Even should the exemption provision of the statute be so broadly interpreted as to exempt from the sales tax both contract carriers as well as common carriers who transport persons or property in interstate or foreign commerce, it is our view that appellant would nevertheless not qualify for the exemption granted by the statute. The facts in this case disclose that the primary use of the trucks leased by Lykes from appellant is for transporting Lykes’ personally owned property from middle and western states of this country into Florida for use in connection with its own business. The contract carriage phase of Lykes’ operation is merely incidental to its principal corporate function, and was undertaken only for the purpose of minimizing the economic waste which would result if the trucks returned to the middle and western states empty and without a payload of any kind.

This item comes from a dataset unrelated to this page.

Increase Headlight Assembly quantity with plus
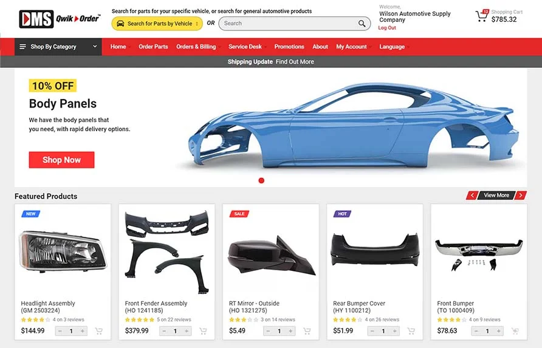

The words “vehicles * * * used to transport persons or property” as contained in the exemp*400tion statute were intended to convey the meaning of a permanent rather than temporary or part-time use. The incidental use of the trucks for contract carriage would not bring the rentals received under the lease within the exemption provision of the statute.
We have considered the remaining points on appeal in which it is contended that the tax in question is invalid as an imposition upon interstate commerce and as an income tax, both in violation of the Florida and Federal Constitutions. We find these contentions to be without substantial merit. The decree appealed is accordingly affirmed.
STURGIS, C. J., and CARROLL, DONALD K., J., concur.

. F.S. Section 212.08(3), F.S.A.

. F.S. Section 212.08(7), F.S.A.

. L. B. Smith Aircraft Corp. v. Green, (Fla.1957) 94 So.2d 832.

. Ruke Transport Line, Inc. v. Ray E. Green, 156 So.2d 176.